**Problem**
Repeat all the data that appears below, keeping it exact.

BEGIN Data records

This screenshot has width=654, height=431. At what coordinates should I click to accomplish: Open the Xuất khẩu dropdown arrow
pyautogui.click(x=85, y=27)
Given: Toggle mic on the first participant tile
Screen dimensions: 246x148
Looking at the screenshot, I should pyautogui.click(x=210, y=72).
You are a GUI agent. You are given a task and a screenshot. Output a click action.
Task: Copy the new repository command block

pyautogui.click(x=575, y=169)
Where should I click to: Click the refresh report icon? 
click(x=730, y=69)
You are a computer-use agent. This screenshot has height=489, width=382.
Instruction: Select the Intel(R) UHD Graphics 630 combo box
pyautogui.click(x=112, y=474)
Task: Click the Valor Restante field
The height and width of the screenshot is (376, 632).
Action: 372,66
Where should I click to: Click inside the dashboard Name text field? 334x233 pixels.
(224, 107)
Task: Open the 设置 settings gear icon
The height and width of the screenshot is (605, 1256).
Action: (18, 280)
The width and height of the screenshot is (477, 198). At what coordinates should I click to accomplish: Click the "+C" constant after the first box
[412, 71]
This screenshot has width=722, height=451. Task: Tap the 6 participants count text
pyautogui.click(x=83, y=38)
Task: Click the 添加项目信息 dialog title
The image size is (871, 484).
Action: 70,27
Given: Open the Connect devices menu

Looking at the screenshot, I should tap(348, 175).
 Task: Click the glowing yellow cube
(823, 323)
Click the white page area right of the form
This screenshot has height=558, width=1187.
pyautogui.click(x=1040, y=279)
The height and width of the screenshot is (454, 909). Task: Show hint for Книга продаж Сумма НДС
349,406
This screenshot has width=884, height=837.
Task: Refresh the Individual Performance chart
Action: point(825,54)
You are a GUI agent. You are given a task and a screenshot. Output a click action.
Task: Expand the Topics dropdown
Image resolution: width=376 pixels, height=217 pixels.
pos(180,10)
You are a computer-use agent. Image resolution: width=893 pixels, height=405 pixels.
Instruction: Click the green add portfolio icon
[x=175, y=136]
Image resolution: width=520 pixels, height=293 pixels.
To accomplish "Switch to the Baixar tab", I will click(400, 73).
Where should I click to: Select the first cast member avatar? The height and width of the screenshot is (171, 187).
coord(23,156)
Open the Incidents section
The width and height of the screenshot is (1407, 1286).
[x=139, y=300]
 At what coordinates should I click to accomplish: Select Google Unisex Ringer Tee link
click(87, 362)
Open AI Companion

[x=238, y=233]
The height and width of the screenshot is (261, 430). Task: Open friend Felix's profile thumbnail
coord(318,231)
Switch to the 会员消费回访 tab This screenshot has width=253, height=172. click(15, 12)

END Data records

**Solution for this task**
This screenshot has width=654, height=431. At what coordinates should I click to accomplish: Open the Xuất khẩu dropdown arrow
pyautogui.click(x=85, y=27)
Given: Toggle mic on the first participant tile
Screen dimensions: 246x148
Looking at the screenshot, I should pyautogui.click(x=210, y=72).
You are a GUI agent. You are given a task and a screenshot. Output a click action.
Task: Copy the new repository command block

pyautogui.click(x=575, y=169)
Where should I click to: Click the refresh report icon? 
click(x=730, y=69)
You are a computer-use agent. This screenshot has height=489, width=382.
Instruction: Select the Intel(R) UHD Graphics 630 combo box
pyautogui.click(x=112, y=474)
Task: Click the Valor Restante field
The height and width of the screenshot is (376, 632).
Action: 372,66
Where should I click to: Click inside the dashboard Name text field? 334x233 pixels.
(224, 107)
Task: Open the 设置 settings gear icon
The height and width of the screenshot is (605, 1256).
Action: (18, 280)
The width and height of the screenshot is (477, 198). At what coordinates should I click to accomplish: Click the "+C" constant after the first box
[412, 71]
This screenshot has width=722, height=451. Task: Tap the 6 participants count text
pyautogui.click(x=83, y=38)
Task: Click the 添加项目信息 dialog title
The image size is (871, 484).
Action: 70,27
Given: Open the Connect devices menu

Looking at the screenshot, I should tap(348, 175).
 Task: Click the glowing yellow cube
(823, 323)
Click the white page area right of the form
This screenshot has height=558, width=1187.
pyautogui.click(x=1040, y=279)
The height and width of the screenshot is (454, 909). Task: Show hint for Книга продаж Сумма НДС
349,406
This screenshot has width=884, height=837.
Task: Refresh the Individual Performance chart
Action: point(825,54)
You are a GUI agent. You are given a task and a screenshot. Output a click action.
Task: Expand the Topics dropdown
Image resolution: width=376 pixels, height=217 pixels.
pos(180,10)
You are a computer-use agent. Image resolution: width=893 pixels, height=405 pixels.
Instruction: Click the green add portfolio icon
[x=175, y=136]
Image resolution: width=520 pixels, height=293 pixels.
To accomplish "Switch to the Baixar tab", I will click(400, 73).
Where should I click to: Select the first cast member avatar? The height and width of the screenshot is (171, 187).
coord(23,156)
Open the Incidents section
The width and height of the screenshot is (1407, 1286).
[x=139, y=300]
 At what coordinates should I click to accomplish: Select Google Unisex Ringer Tee link
click(87, 362)
Open AI Companion

[x=238, y=233]
The height and width of the screenshot is (261, 430). Task: Open friend Felix's profile thumbnail
coord(318,231)
Switch to the 会员消费回访 tab This screenshot has width=253, height=172. click(15, 12)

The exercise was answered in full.